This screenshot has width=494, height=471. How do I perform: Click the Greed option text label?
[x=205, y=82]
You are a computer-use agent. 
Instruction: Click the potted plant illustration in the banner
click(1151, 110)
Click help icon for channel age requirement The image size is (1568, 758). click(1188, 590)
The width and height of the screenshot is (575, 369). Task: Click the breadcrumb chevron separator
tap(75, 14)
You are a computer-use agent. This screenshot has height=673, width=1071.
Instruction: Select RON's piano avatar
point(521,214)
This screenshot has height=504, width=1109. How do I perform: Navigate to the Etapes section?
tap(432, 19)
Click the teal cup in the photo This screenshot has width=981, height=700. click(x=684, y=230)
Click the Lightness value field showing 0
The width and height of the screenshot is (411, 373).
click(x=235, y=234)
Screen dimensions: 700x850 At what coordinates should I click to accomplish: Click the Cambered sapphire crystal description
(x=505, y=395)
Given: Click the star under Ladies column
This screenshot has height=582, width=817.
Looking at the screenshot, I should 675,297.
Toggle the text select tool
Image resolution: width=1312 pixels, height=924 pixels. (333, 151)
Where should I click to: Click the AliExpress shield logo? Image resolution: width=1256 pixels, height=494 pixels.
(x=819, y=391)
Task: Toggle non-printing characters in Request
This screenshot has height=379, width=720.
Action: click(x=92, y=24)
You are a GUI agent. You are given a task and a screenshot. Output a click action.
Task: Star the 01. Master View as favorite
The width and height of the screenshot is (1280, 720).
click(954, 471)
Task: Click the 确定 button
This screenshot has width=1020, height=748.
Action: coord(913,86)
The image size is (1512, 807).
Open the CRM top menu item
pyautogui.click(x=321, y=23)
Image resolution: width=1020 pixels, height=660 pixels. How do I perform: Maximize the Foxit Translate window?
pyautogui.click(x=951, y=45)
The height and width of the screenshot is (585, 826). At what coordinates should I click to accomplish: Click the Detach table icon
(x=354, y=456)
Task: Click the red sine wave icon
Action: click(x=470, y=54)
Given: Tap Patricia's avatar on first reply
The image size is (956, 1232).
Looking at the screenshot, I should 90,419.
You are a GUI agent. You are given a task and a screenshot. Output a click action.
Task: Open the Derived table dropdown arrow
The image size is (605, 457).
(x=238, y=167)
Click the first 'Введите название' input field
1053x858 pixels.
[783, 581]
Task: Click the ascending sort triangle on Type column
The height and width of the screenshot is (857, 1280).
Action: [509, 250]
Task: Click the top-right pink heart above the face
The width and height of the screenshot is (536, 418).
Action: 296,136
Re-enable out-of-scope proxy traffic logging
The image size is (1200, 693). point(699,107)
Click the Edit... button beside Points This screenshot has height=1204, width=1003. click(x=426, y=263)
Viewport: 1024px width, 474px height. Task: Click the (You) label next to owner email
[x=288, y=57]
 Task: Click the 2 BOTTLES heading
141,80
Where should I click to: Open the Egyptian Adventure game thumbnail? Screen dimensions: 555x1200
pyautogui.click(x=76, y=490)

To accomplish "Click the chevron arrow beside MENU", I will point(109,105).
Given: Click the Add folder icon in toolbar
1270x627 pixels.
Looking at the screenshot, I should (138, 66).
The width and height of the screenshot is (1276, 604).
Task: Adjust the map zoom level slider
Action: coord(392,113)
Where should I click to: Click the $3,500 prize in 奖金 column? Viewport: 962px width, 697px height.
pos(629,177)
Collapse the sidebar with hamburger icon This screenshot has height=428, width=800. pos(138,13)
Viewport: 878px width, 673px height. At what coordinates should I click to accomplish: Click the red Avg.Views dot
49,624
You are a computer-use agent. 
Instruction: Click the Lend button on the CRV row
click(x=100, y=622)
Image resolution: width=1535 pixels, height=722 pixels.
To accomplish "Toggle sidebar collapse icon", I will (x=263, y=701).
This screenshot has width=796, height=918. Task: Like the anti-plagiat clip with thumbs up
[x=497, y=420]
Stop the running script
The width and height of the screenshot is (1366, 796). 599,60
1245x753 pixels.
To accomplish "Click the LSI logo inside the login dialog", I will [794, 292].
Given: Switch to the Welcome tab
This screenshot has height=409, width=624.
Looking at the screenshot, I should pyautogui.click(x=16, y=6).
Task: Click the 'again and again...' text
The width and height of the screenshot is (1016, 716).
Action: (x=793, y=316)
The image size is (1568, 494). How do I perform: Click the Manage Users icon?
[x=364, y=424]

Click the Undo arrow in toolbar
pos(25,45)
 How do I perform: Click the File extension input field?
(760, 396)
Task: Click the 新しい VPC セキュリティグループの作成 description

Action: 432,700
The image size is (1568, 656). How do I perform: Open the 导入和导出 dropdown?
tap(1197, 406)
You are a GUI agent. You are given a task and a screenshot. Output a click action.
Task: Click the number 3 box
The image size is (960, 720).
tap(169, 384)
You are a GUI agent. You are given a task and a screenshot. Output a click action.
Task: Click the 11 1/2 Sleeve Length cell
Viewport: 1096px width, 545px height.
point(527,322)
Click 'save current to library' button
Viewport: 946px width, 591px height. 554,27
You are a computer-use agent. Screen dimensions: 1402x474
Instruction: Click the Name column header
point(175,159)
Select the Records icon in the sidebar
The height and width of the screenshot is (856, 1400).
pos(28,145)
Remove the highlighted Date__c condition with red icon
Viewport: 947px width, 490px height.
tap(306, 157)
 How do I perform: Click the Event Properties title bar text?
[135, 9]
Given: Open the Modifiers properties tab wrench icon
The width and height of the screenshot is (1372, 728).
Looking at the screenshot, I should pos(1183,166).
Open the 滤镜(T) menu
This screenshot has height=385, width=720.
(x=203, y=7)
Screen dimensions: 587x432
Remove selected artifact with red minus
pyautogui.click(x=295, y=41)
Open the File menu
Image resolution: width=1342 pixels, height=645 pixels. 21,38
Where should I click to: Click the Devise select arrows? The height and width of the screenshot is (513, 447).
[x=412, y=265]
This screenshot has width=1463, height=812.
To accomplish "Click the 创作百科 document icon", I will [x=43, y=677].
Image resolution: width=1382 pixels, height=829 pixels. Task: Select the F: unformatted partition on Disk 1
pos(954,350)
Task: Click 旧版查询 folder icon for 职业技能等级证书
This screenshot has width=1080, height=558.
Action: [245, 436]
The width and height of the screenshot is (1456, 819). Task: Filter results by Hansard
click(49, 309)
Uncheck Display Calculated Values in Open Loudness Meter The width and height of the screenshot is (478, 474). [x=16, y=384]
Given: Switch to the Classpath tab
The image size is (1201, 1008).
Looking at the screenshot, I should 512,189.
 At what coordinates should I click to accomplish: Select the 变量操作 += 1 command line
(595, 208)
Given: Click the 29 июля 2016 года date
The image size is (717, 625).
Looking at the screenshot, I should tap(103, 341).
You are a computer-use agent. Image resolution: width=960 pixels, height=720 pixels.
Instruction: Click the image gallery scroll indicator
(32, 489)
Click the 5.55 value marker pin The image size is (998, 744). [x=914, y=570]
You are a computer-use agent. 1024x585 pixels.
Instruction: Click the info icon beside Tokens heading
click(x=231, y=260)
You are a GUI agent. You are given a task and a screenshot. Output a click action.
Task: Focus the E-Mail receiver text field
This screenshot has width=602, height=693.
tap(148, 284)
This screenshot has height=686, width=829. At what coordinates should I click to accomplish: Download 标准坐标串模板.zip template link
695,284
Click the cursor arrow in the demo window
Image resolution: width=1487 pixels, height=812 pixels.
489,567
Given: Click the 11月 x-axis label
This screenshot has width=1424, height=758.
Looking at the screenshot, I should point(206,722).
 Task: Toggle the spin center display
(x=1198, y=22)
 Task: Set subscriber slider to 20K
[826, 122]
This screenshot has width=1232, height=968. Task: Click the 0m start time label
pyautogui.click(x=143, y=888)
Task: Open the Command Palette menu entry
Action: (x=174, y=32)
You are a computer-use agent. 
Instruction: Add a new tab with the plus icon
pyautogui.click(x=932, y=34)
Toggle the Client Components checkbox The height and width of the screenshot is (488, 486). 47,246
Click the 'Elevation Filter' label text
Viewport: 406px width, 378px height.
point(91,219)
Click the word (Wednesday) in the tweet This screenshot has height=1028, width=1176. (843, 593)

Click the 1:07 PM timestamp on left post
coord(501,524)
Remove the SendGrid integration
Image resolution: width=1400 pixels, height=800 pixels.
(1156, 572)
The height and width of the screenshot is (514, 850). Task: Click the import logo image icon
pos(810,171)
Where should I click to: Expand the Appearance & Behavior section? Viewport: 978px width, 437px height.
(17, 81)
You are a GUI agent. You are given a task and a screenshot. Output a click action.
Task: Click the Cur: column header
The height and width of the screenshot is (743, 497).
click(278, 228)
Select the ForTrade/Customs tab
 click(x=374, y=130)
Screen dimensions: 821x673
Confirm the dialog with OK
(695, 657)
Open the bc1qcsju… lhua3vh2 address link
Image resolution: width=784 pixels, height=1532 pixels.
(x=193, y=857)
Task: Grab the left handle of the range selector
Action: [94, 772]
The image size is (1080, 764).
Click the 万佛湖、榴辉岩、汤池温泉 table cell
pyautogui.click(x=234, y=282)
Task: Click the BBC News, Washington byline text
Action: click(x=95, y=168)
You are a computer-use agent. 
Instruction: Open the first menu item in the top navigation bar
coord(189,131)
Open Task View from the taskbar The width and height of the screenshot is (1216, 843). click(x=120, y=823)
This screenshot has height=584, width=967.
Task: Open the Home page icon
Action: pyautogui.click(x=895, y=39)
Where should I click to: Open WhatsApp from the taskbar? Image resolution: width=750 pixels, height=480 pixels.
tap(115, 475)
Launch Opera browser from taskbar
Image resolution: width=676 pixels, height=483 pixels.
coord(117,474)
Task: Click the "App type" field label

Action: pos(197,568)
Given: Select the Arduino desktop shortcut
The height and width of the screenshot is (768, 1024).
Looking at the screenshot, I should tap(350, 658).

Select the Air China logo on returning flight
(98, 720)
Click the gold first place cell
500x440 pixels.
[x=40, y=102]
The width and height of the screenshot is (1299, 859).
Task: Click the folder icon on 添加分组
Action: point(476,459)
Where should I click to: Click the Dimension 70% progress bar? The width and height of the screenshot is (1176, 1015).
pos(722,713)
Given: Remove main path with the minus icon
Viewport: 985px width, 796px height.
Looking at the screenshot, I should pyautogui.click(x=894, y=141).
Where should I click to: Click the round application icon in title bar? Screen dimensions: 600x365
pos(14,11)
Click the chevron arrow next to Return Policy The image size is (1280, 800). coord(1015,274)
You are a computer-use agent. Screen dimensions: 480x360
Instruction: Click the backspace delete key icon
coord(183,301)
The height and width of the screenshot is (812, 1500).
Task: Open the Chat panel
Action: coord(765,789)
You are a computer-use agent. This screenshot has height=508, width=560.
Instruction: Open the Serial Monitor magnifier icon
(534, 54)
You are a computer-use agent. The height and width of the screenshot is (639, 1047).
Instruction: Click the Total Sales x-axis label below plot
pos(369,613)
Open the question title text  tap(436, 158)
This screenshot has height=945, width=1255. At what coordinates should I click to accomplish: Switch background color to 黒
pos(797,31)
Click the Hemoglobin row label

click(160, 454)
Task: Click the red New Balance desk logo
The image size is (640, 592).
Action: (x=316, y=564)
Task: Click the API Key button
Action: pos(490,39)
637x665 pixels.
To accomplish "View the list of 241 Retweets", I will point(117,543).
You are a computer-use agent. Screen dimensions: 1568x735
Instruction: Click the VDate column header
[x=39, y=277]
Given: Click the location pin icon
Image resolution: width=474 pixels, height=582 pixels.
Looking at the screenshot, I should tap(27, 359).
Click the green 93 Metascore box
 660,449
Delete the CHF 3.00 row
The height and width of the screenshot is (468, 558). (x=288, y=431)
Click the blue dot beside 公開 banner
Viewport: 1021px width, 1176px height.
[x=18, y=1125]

__TASK STATEMENT__
Within the material above, output exactly the lines from the one with "The image size is (1568, 656)." through the one with "Remove the highlighted", end lines included, and nothing besides.

__ANSWER SECTION__
The image size is (1568, 656). How do I perform: Open the 导入和导出 dropdown?
tap(1197, 406)
You are a GUI agent. You are given a task and a screenshot. Output a click action.
Task: Click the number 3 box
The image size is (960, 720).
tap(169, 384)
You are a GUI agent. You are given a task and a screenshot. Output a click action.
Task: Click the 11 1/2 Sleeve Length cell
Viewport: 1096px width, 545px height.
point(527,322)
Click 'save current to library' button
Viewport: 946px width, 591px height. 554,27
You are a computer-use agent. Screen dimensions: 1402x474
Instruction: Click the Name column header
point(175,159)
Select the Records icon in the sidebar
The height and width of the screenshot is (856, 1400).
pos(28,145)
Remove the highlighted Date__c condition with red icon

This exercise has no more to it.